Un recul contrasté : l’impasse du tout répressif
Malgré le recul chez les plus jeunes, le cannabis représente un marché solide et en expansion. De 2010 à 2023, la consommation de cannabis a augmenté de 77 % et le chiffre d’affaires estimé de sa vente a plus que doublé. En cause, la stabilisation d’une consommation régulière chez les jeunes adultes et des réponses publiques efficaces contre l’expérimentation mais pas pour la sortie.
La réponse publique à la consommation est historiquement policière, et plus récemment financière.
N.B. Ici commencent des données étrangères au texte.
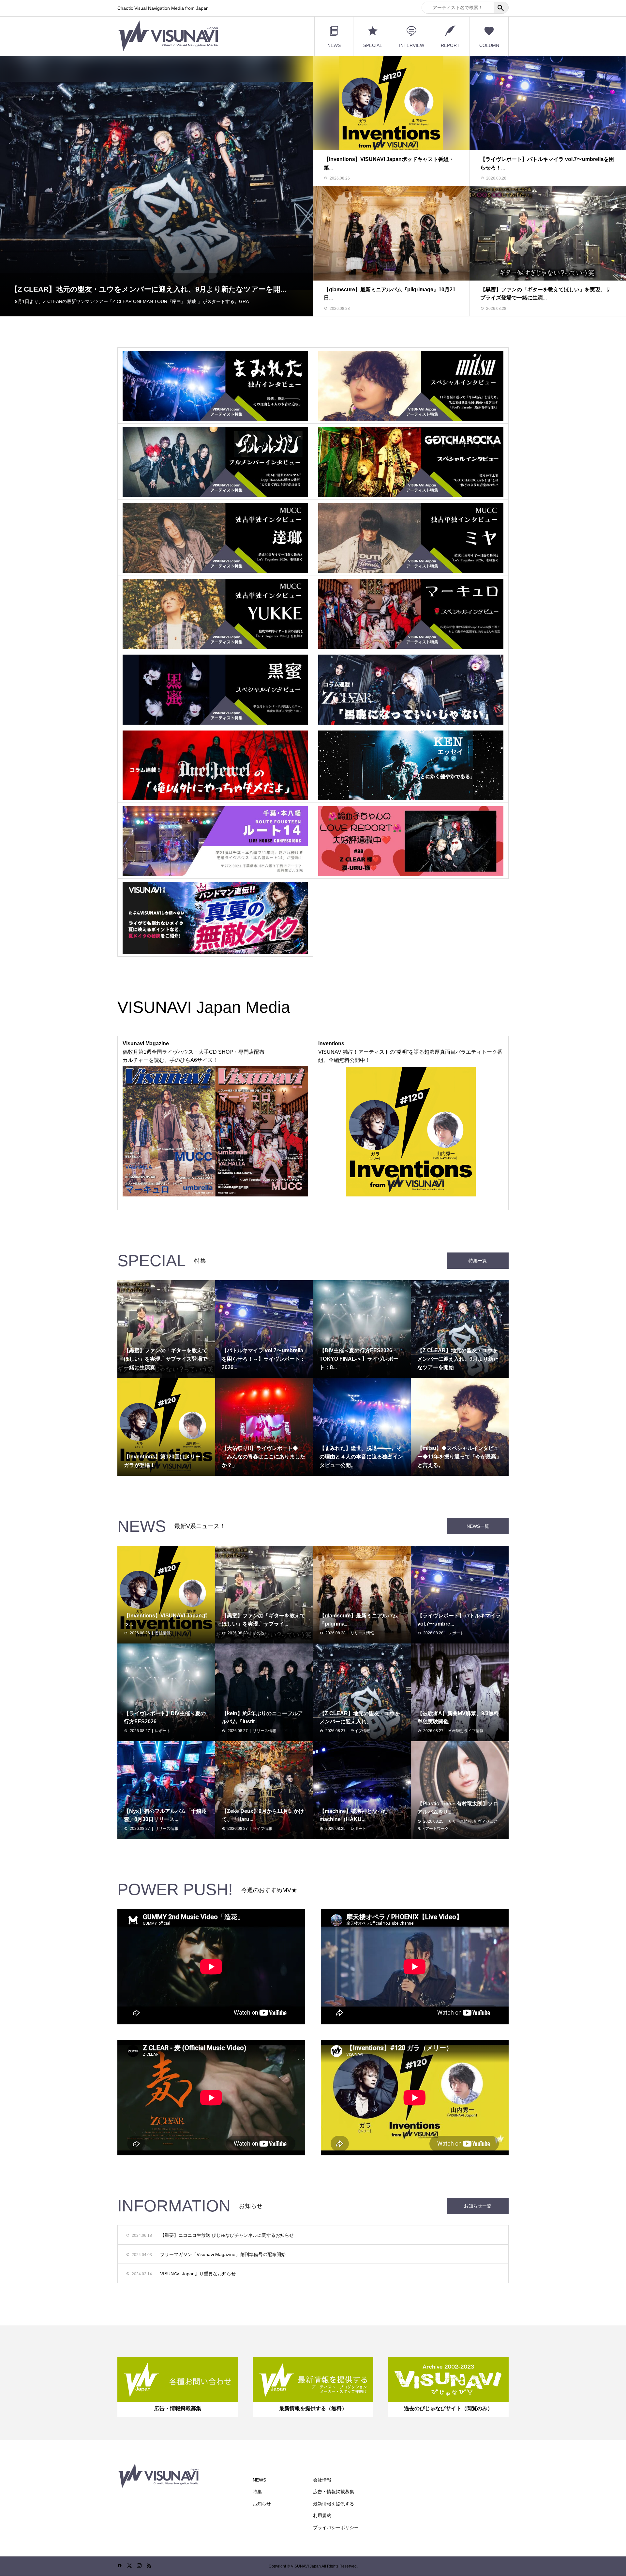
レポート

Le simple usage reste un délit passible d’un an de prison, mais l’amende est généralisée depuis 2020. Les délits pour consommation de drogue ont plus que doublé entre 2019 et 2024, traduisant la logique sécuritaire et financière. Cette réponse est un échec en matière de santé publique, malgré les conséquences réelles de la consommation.
Un problème de classe
Les travaux de l’OFDT nous montrent que si l’usage occasionnel est diffus, ce sont bien les jeunes des classes populaires qui concentrent l’usage régulier et excessif et payent le prix fort de l’addiction. Cibles prioritaires des politiques répressives, ils subissent aussi le plus les dommages sociaux associés au cannabis : décrochage scolaire, chômage, troubles psychiatriques. Double peine pour notre jeunesse : cette consommation excessive est vitale pour les narcotrafiquants et représente le pilier de l’économie du cannabis.
Le noyau dur des usagers se concentre donc dans les milieux populaires et précaires, où se cumulent décrochage scolaire, petits boulots instables, contrôles de police et difficulté d’accès aux soins. Fumer souvent n’est pas seulement un « style de vie » juvénile, mais un symptôme social : anxiété, ennui, absence de perspectives. La répression renforce les inégalités qu’elle prétend contenir, tandis que la prise en charge médicale et sociale reste le parent pauvre des politiques du cannabis en France, au grand bonheur des businessmen de la détresse sociale.